Chapter 7 Difference-in-differences

General setup

While sharing that the treatment effect will refer to the causal effect of a binary (0-1) variable on an outcome variable of scientific or policy interest difference-in-differences (DD) designs rely on a different assumption:

  • Even where one might not be prepared to make the assumption that the treatment and control groups are the same in every respect apart from the treatment, it could be reasonable to make the assumption that in the absence of treatment the unobserved differences between treatment and control groups are the same over the period of analysis.

Where this is reasonable, one could use pre-treatment data on treatment and control groups to estimate the “normal” difference between treatment and control groups and then compare this to the difference after the receipt of treatment.


Consider using only data from the post-treatment period, measuring the “treatment effect” as the distance \(y_{A1}−y_{B1}\). This estimate is based on the assumption that the only reason for observing a difference in outcome between treatment and control group is the receipt of treatment. (Again, in an experimental setting this may well be successfully defended.)

In contrast, the DD estimator uses the “normal” difference between the treatment and control groups (i.e., the distance \(y_{A0} − y_{B0}\)) to facilitate the estimation of the treatment effect \((y_{A1}−y_{B1}) - (y_{A0}−y_{B0})\).

Note that the validity of this is based on the assumption that the “trend” in \(y\) is the same in both treatment and control groups throughout the period of analysis. If, for example, the trend was greater in the treatment group, the DD would attribute to treatment what is mere trending difference.

  • With only two observations on \(t\), we can’t test this identifying assumption of the same trend in the absence of treatment.
  • With more than two observations (of both treatment and control groups) one can (i.e., must) test whether pre-treatment trends differ between treatment and control groups. At the same time… this is not a test of the identifying assumption. (Hence… an assumption.)
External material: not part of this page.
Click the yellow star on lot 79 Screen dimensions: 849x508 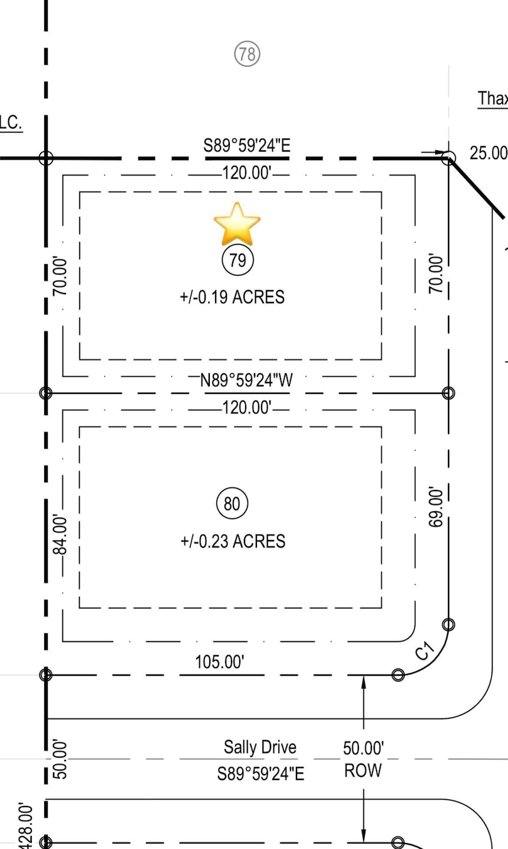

Define \(\mu_{it}\) to be the mean of the outcome in group \(i\) at time \(t\). Define \(i=0\) for the control group and \(i=1\) for the treatment group. Define \(t=0\) to be a pre-treatment period and \(t=1\) to be the post-treatment period (though only the \(i=1\) group receives the treatment). The single-difference estimator simply uses the difference in post-treatment means between treatment and control groups as the estimate of the treatment effect (i.e., it uses an estimate of \(\mu_{11} - \mu_{01}\)). However, this assumes that the treatment and control groups have no other differences apart from the treatment—a very strong assumption with non-experimental data. A weaker assumption is that any differences in the change in means between treatment and control groups is the result of the treatment (i.e., to use \(\left(\mu_{11} - \mu_{01}\right) - \left(\mu_{10} - \mu_{00}\right)\), which is itself an estimate, as the estimate of the treatment effect—this is the difference-in-differences estimator).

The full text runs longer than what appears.